A FIFA recebeu com preocupação a decisão anunciada hoje pela Corte Arbitral do Esporte (CAS) sobre o caso Mohamed Bin Hammam.
A entidade máxima do futebol mundial observa que a sentença da CAS indica que Mohamed Bin Hammam não teve a inocência comprovada e que "é provável que o recorrente (Mohamed Bin Hammam) tenha sido a origem do dinheiro que foi levado a Trinidad e Tobago e acabou sendo distribuído na reunião" (da União Caribenha de Futebol nos dias 10 e 11 de maio de 2011). Além disso, na sua conclusão, o Painel da CAS aponta que "a FIFA estava reformando o seu Comitê de Ética e que, na eventualidade de serem descobertos novos indícios relacionados ao presente caso, seria possível reabri-lo a fim de completar o quadro factual de forma adequada e verificar se o Sr. Bin Hammam infringiu de algum modo o Código de Ética da FIFA".
Ademais, a FIFA tomou conhecimento da decisão tomada nesta semana pela Confederação Asiática de Futebol (AFC) quanto à abertura de um processo disciplinar contra Mohamed Bin Hammam e à suspensão provisória da participação deste em qualquer outra atividade relacionada ao futebol.

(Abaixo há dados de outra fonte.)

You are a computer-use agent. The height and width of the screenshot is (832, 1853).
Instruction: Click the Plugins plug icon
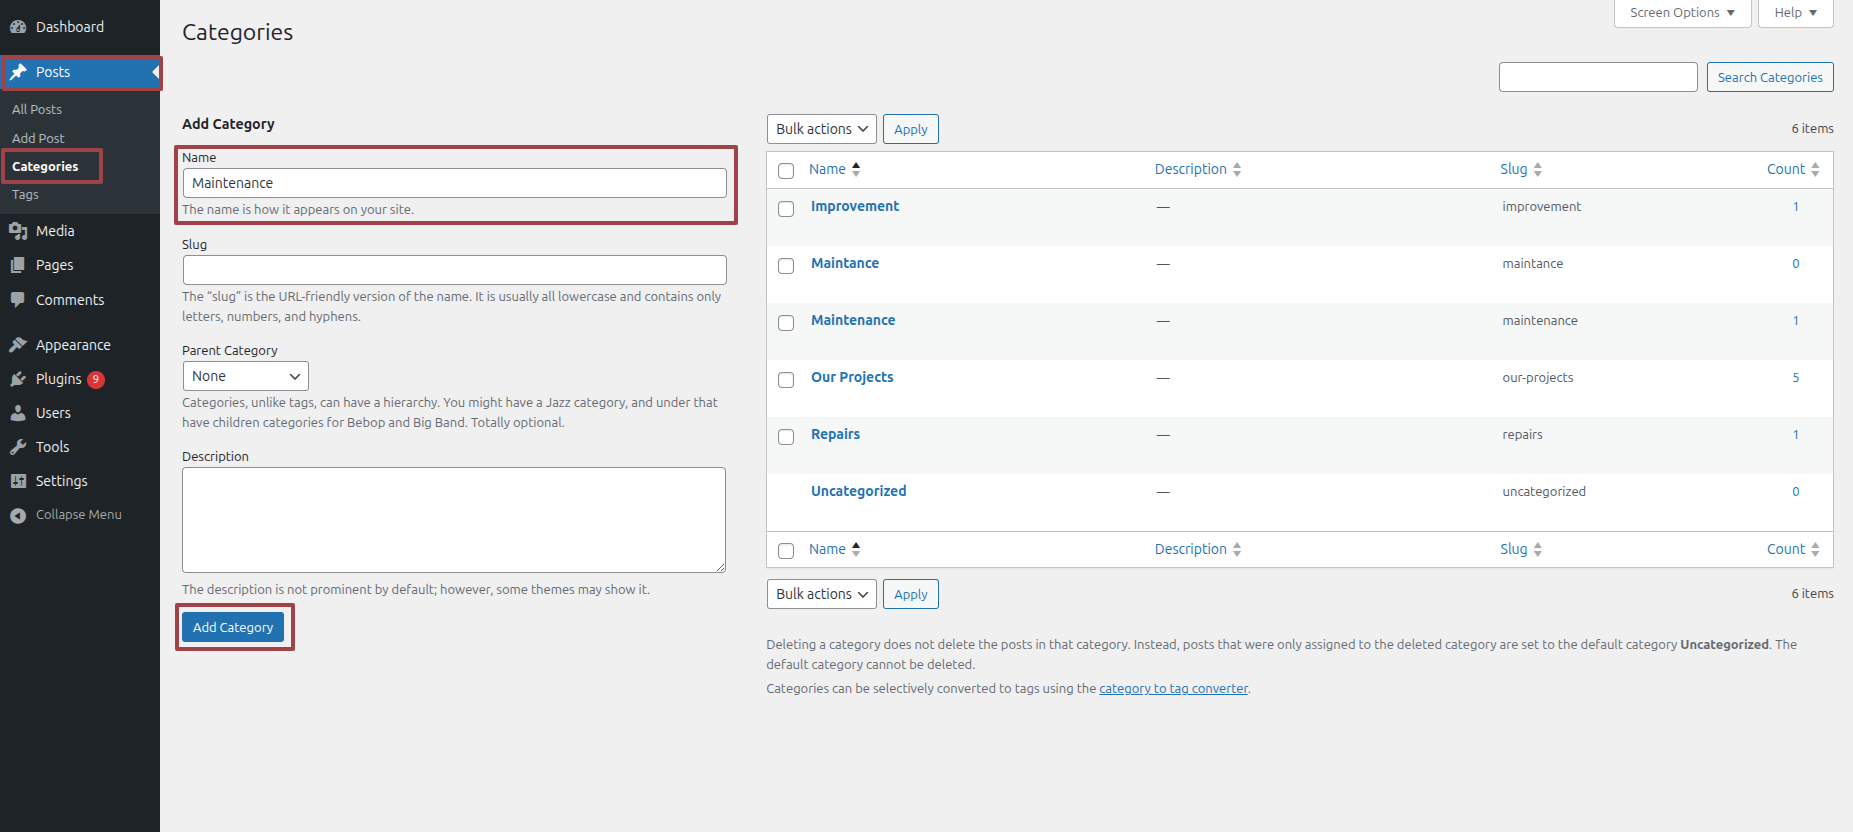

O presidente do Comitê Disciplinar da FIFA deu caráter internacional a essa suspensão provisória no dia de ontem, 18 de julho de 2012. Portanto, Mohamed Bin Hammam continua suspenso até que o caso atual seja concluído.
Este novo caso que está sendo investigado pelos órgãos competentes da AFC está baseado em um relatório de uma empresa internacional de auditoria com relação às atividades realizadas nos últimos anos e também abrange uma série de irregularidades.
No que tange à FIFA, todos os documentos relevantes serão encaminhados ao novo Comitê de Ética da entidade, que começará a trabalhar no dia 25 de julho de 2012. Com base nos relatórios e indícios apresentados, o Comitê decidirá se serão necessárias medidas contra Mohamed Bin Hammam.